My dad was diagnosed with stage 4 NSCLC in January of this year. He's been on Tagrisso for 4 months and according to his recent scans the tumors in his lungs and other parts of his body appear to be stable. However, his oncologist was concerned with a part of his brain (I think they said the brain lining) where the tumors appear to be more prominent than before (his other brain tumors appeared stable). Apparently, Tagrisso is generally quite effective on tumors in the brain but it is said to be less effective on the brain lining. The radiation oncologist recommended Dad undergo a whole brain radiation for two weeks and asked him to stop taking Tagrisso during this time to avoid any collateral effects. Once Dad is done with radiation therapy, and if the scans show that his brain mestases are stable he can go back on Tagrisso. The radiation oncologist said that because there were tumors in Dad's brain lining he was worried that there could be tumors also in his spinal fluid so he asked Dad to do a full spine MRI to make sure they didn't miss anything. I'm wondering if there are other alternatives to whole brain radiation as I'm concerned with the side effects (in particular cognitive decline) and whether it is safe to stop Tagrisso for two weeks? Should Dad increase his intake of Tagrisso from 80mg per day to 160mg? Will that work better on the tumors in his brain lining or just increase or make his side effects worse? Should we wait until we receive the results of his full spine MRI before we decide whether or not Dad should undergo radiation therapy in case it changes his treatment? I also just learnt about lepto yesterday. If a patient has cancer in the brain lining, how likely would he or she have lepto?

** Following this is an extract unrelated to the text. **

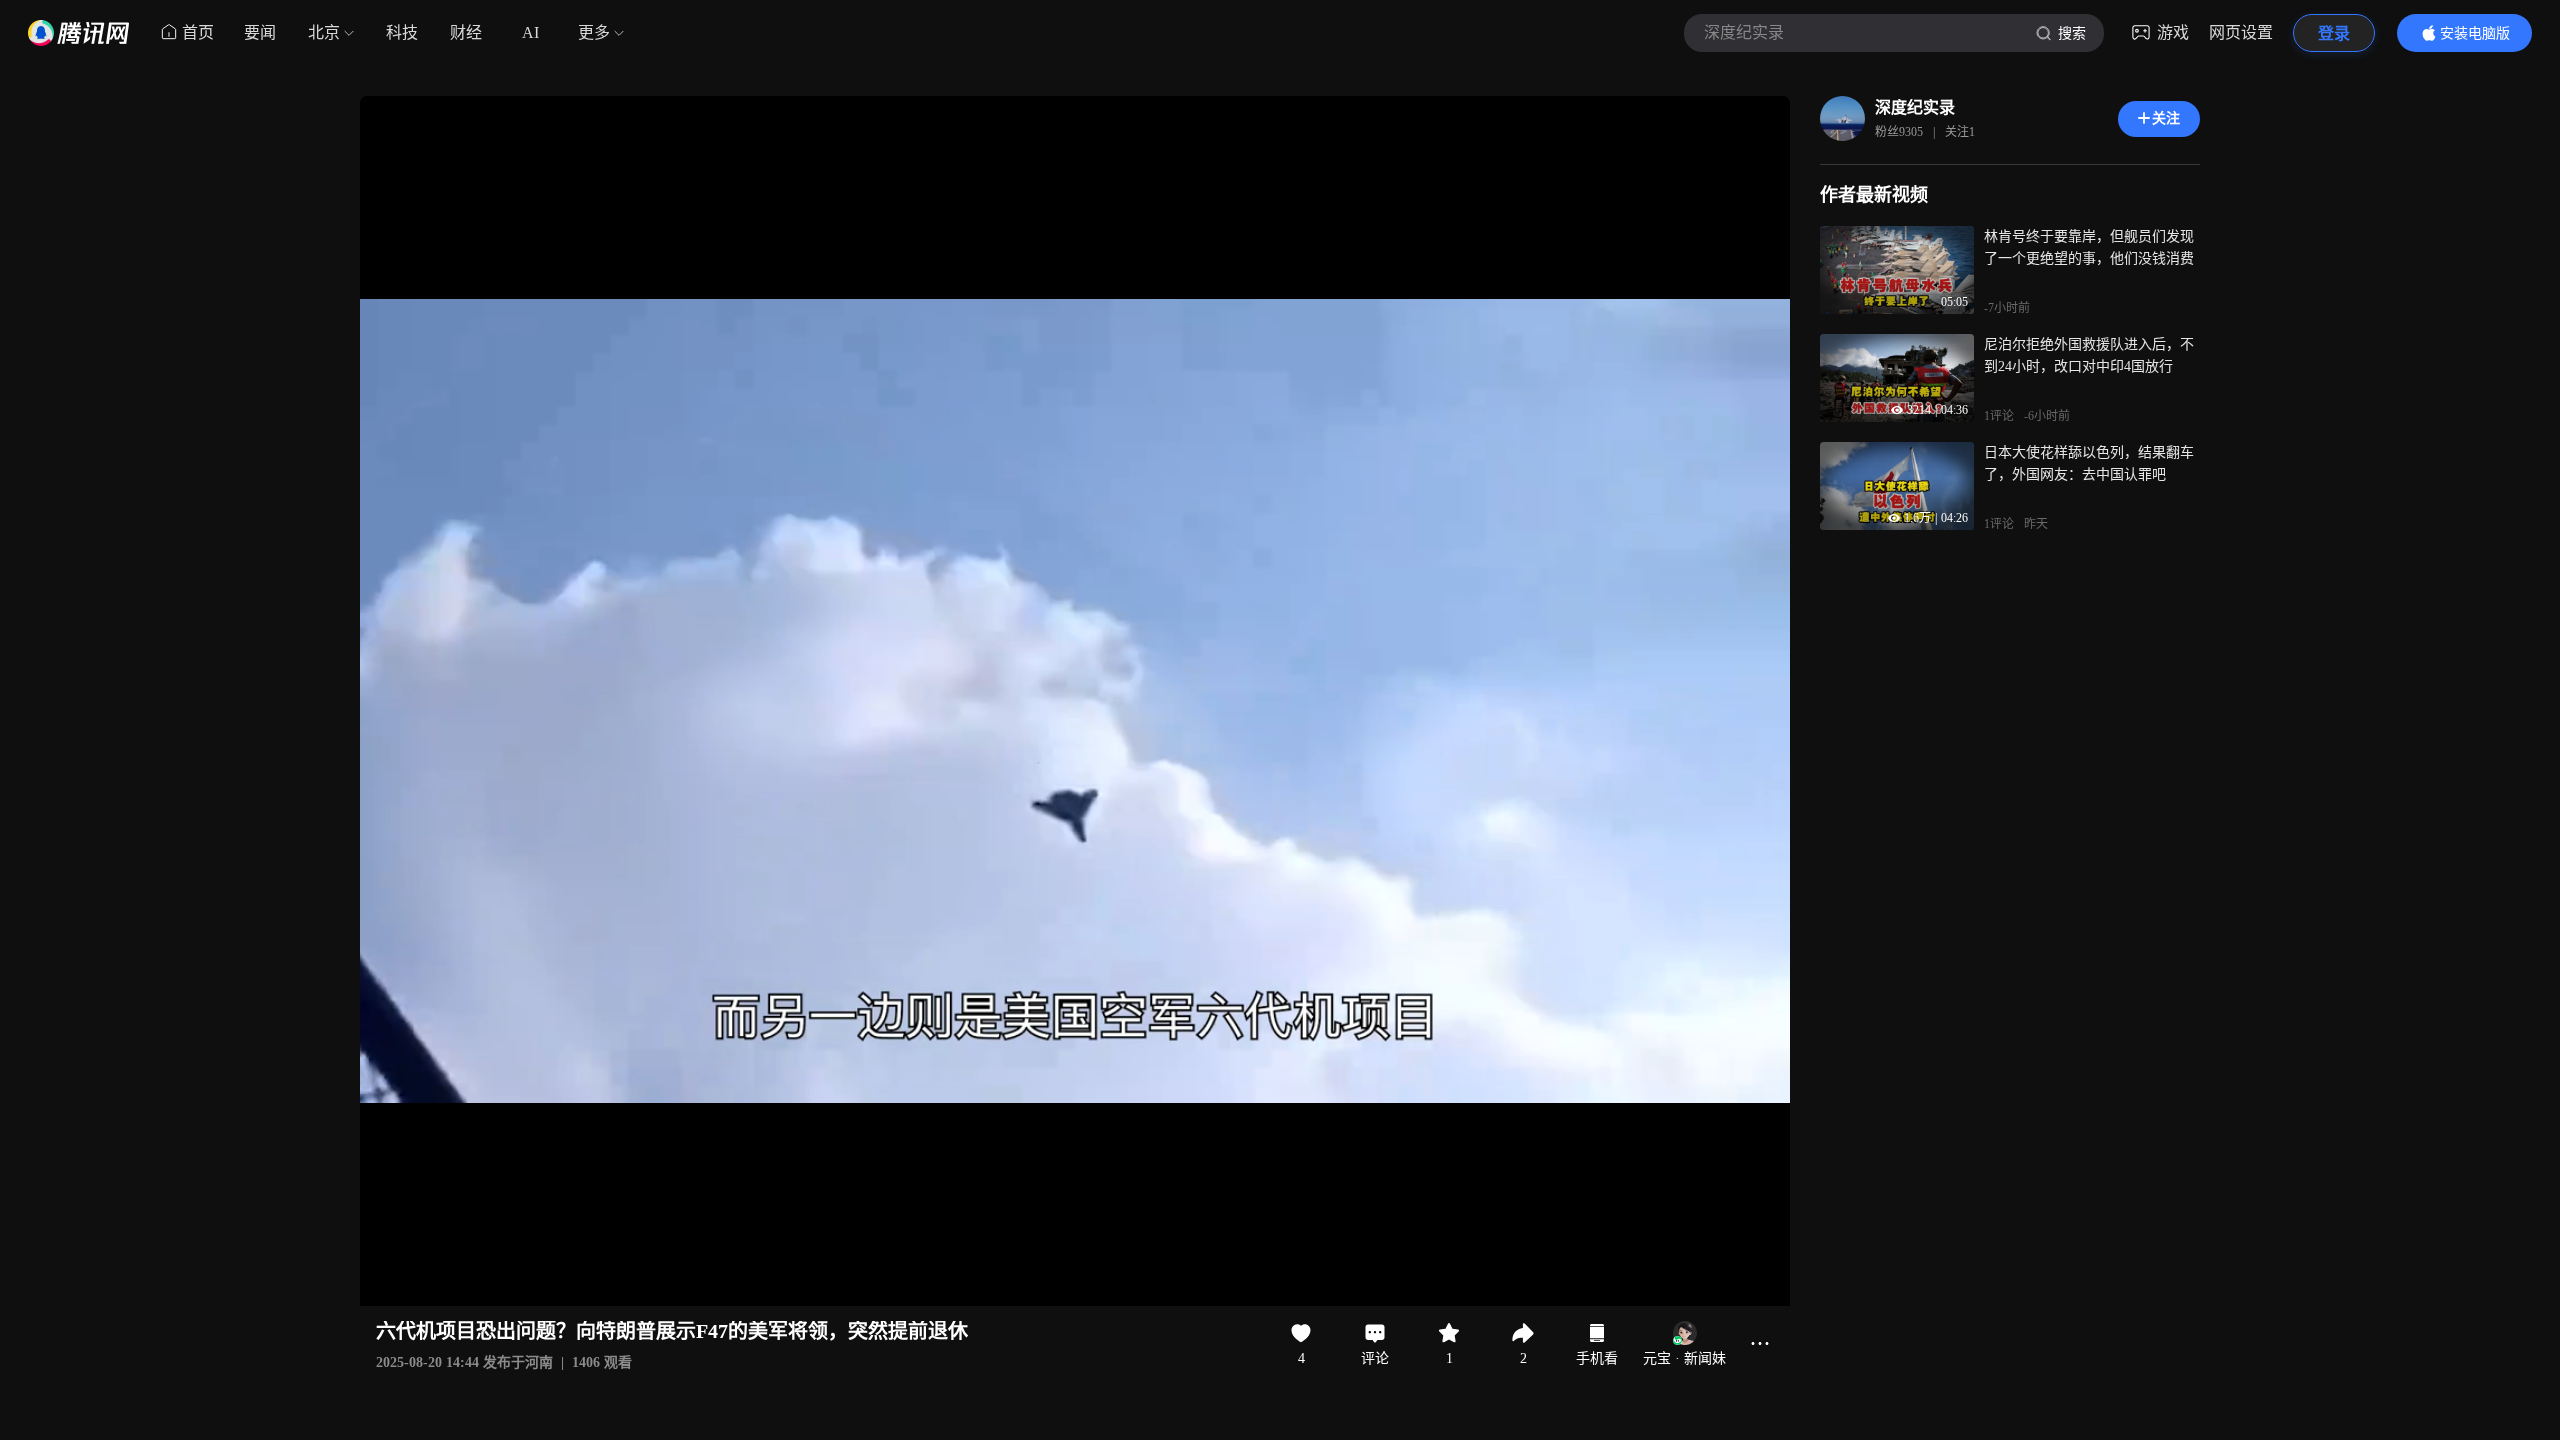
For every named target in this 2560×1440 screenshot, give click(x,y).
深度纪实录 (1915, 107)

Thanks so much for reading.

Liqiao

JanineT GRACE …
Posts: 657
GRACE Community Outreach Team

Hi Liqiao,

 

Welcome to Grace.  I'm so sorry your dad has lepto.  Unfortunately, once cancer cells have entered the lining it's a matter of time before it develops tumors.  Fortunately, it sounds like tagrisso is working.  Leptocarcinoma is very difficult to treat and the treatments often cause a lot of side effects and can take a long time from which to recover.  The bright side is that tagrisso has shown to be very effective.  Taking more tagrisso is very likely to amp up the side effects but even those are likely to be less severe than WBR plus the dose can be lowered or raised and otherwise managed. 

 

From this thread, Dr. West responded in an email to my question on the matter,  "To the question, are oncologists pulsing tagrisso he states, "No. I'm sure someone has done it, but Tagrisso is effective in the brain, so we mostly would consider increasing dose from 80 to 160 mg daily, but pulsed dosing is not an approach that has been used and reported with any meaningful frequency.""

 

I hope your dad does well with his treatment.  Please do let us know how he proceeds from here.

All the best,

Janine

 

I joined GRACE as a caregiver for my husband who had a Pancoast tumor, NSCLC stage III in 2009. He had curative chemo/rads then it was believed he had a recurrence in the spine/oligometastasis that was radiated. He's 10 years out from treatment.